**Stored data:**
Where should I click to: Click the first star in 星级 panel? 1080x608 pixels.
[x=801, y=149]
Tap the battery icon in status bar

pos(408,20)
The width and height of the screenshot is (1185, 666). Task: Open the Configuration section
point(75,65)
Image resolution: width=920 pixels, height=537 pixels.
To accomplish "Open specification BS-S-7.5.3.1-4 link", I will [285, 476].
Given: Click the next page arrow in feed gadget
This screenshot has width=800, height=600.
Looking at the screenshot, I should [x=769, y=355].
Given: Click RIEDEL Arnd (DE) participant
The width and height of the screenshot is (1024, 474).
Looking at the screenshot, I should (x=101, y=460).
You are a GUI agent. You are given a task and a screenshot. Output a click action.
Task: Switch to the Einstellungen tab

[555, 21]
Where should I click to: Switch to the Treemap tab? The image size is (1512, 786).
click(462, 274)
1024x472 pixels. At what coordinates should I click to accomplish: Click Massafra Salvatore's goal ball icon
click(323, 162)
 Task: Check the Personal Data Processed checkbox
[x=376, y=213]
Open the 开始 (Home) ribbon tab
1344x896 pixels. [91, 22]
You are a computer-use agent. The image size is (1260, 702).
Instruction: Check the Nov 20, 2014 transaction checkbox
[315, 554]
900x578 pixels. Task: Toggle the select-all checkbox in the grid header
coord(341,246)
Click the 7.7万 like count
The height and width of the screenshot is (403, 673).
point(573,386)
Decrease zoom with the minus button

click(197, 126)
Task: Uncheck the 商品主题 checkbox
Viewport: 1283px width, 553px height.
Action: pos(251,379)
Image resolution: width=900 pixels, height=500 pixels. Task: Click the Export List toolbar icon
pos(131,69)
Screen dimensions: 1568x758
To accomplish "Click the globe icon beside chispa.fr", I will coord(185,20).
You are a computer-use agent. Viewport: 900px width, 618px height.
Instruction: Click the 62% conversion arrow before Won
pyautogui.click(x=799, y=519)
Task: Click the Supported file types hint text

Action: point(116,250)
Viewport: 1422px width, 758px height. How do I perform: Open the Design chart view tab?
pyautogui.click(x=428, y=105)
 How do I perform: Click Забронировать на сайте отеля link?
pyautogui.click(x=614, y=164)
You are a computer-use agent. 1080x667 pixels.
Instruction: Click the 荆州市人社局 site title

**Exercise instructions:** Write out exactly each line of the entries, starting at the one containing "Instruction: Check the" and finishing with the last line.

**Answer to this task:**
Instruction: Check the Nov 20, 2014 transaction checkbox
[315, 554]
900x578 pixels. Task: Toggle the select-all checkbox in the grid header
coord(341,246)
Click the 7.7万 like count
The height and width of the screenshot is (403, 673).
point(573,386)
Decrease zoom with the minus button

click(197, 126)
Task: Uncheck the 商品主题 checkbox
Viewport: 1283px width, 553px height.
Action: pos(251,379)
Image resolution: width=900 pixels, height=500 pixels. Task: Click the Export List toolbar icon
pos(131,69)
Screen dimensions: 1568x758
To accomplish "Click the globe icon beside chispa.fr", I will coord(185,20).
You are a computer-use agent. Viewport: 900px width, 618px height.
Instruction: Click the 62% conversion arrow before Won
pyautogui.click(x=799, y=519)
Task: Click the Supported file types hint text

Action: point(116,250)
Viewport: 1422px width, 758px height. How do I perform: Open the Design chart view tab?
pyautogui.click(x=428, y=105)
 How do I perform: Click Забронировать на сайте отеля link?
pyautogui.click(x=614, y=164)
You are a computer-use agent. 1080x667 pixels.
Instruction: Click the 荆州市人社局 site title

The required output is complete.